Auckland Live offered the sell-out accessible NZSL show on October 22, as part of their initiative to increase the accessibility to theatre for all and boost wellbeing through the arts.
Auckland Live Programme Development manager, Georgina Cervin, says a lot of work goes into bringing the musical to life through the eyes and ears of a NZSL interpreter, like Kelly.
"We believe so strongly that access to the arts should be equitable,” says Georgina.
The full season of Mary Poppins, The Broadway Musical, which also includes a touch tour, hearing aid loop, and audio described performances, runs through to Sunday,1 November.
When a promoter brings a show to New Zealand, Auckland Live works with them to present accessible shows to the community. Scripts and video or audio recordings are then given to interpreters, like Kelly, ahead of time so they can start rehearsing.
Kelly says people mistakenly think she turns up on the night and signs away, when in reality she has spent countless hours rehearsing, with her team interpreter, to ensure the audience get the same performance quality as any hearing person would.
"People think it’s just words they’re hearing but everything you hear as a hearing person; we have to in some form deliver that to the Deaf community.”
Unlike generic interpreting, which has a lag time, performance interpreting must be immediate.
"So we’re like actors in a way because we’re performing an interpretation.”
It means when a letter is ripped up in Mary Poppins, Kelly is cued into the music to make sure she rips the letter ahead of a ‘ting’.

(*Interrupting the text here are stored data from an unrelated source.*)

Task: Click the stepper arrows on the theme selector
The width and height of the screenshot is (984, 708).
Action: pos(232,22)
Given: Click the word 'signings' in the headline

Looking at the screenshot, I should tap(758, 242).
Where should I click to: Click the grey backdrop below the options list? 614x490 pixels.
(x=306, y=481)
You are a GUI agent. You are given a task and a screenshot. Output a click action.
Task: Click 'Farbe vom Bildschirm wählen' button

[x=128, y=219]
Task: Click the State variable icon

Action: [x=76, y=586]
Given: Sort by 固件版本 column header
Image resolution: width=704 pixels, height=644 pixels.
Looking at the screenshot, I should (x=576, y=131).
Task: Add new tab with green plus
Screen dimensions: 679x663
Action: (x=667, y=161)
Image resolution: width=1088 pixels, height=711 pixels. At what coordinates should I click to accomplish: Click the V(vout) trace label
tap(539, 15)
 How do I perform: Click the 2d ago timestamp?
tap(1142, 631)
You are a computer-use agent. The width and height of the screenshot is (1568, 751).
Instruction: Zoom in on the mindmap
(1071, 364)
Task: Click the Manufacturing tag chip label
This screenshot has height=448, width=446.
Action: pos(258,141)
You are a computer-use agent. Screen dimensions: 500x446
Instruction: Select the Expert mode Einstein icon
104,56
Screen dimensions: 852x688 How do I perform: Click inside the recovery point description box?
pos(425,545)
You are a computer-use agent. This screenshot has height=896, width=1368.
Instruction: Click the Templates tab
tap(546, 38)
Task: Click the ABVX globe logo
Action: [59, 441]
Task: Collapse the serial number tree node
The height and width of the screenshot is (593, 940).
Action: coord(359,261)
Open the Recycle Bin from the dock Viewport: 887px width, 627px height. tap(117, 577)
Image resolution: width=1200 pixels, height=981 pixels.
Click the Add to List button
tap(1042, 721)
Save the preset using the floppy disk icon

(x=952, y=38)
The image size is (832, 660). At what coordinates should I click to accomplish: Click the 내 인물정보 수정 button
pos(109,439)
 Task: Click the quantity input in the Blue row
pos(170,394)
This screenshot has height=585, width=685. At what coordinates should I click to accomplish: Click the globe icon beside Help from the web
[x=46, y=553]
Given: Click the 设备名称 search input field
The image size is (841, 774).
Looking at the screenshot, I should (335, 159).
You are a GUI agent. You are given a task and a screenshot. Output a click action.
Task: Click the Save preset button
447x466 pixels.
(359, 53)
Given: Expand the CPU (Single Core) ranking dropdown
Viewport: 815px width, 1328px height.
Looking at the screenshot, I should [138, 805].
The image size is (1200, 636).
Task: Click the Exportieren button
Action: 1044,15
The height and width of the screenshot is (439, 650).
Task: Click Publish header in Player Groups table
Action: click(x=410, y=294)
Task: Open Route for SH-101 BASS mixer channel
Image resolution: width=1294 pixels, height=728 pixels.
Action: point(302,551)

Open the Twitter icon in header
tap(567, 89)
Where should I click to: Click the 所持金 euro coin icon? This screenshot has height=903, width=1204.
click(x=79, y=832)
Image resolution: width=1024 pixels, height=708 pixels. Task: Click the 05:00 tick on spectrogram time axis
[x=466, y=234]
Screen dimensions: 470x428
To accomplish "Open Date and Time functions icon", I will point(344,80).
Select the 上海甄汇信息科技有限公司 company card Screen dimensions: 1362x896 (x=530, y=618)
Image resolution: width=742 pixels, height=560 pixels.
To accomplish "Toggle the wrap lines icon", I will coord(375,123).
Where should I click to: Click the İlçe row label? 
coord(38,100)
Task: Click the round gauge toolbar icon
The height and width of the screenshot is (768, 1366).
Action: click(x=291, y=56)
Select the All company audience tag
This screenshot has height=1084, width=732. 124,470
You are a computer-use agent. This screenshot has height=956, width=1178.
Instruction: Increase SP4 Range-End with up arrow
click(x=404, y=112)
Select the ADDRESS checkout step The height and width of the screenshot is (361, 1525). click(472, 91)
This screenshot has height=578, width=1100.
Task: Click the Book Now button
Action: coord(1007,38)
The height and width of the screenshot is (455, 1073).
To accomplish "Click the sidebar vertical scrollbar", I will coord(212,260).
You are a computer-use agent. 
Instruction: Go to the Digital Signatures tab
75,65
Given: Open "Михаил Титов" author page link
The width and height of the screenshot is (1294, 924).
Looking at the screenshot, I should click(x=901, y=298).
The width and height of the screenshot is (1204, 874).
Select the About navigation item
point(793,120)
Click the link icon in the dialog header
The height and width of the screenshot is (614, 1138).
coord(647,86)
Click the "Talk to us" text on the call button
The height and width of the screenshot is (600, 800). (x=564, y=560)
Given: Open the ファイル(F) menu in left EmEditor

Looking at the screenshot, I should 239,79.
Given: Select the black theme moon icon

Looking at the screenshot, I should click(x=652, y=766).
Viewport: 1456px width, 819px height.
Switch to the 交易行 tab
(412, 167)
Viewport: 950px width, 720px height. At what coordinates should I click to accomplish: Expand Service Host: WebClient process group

Kelly is also positioned on stage so that the audience “can see through her” in a way that doesn’t mean they have to flick between watching her and the action on stage.
"It’s why we often have these shows at the end of the season, so it gives Kelly and the audio describers enough time to see the show a number of times, so they don’t miss that ‘ting’ and they know it’s going to happen. It’s a huge undertaking,” says Georgina.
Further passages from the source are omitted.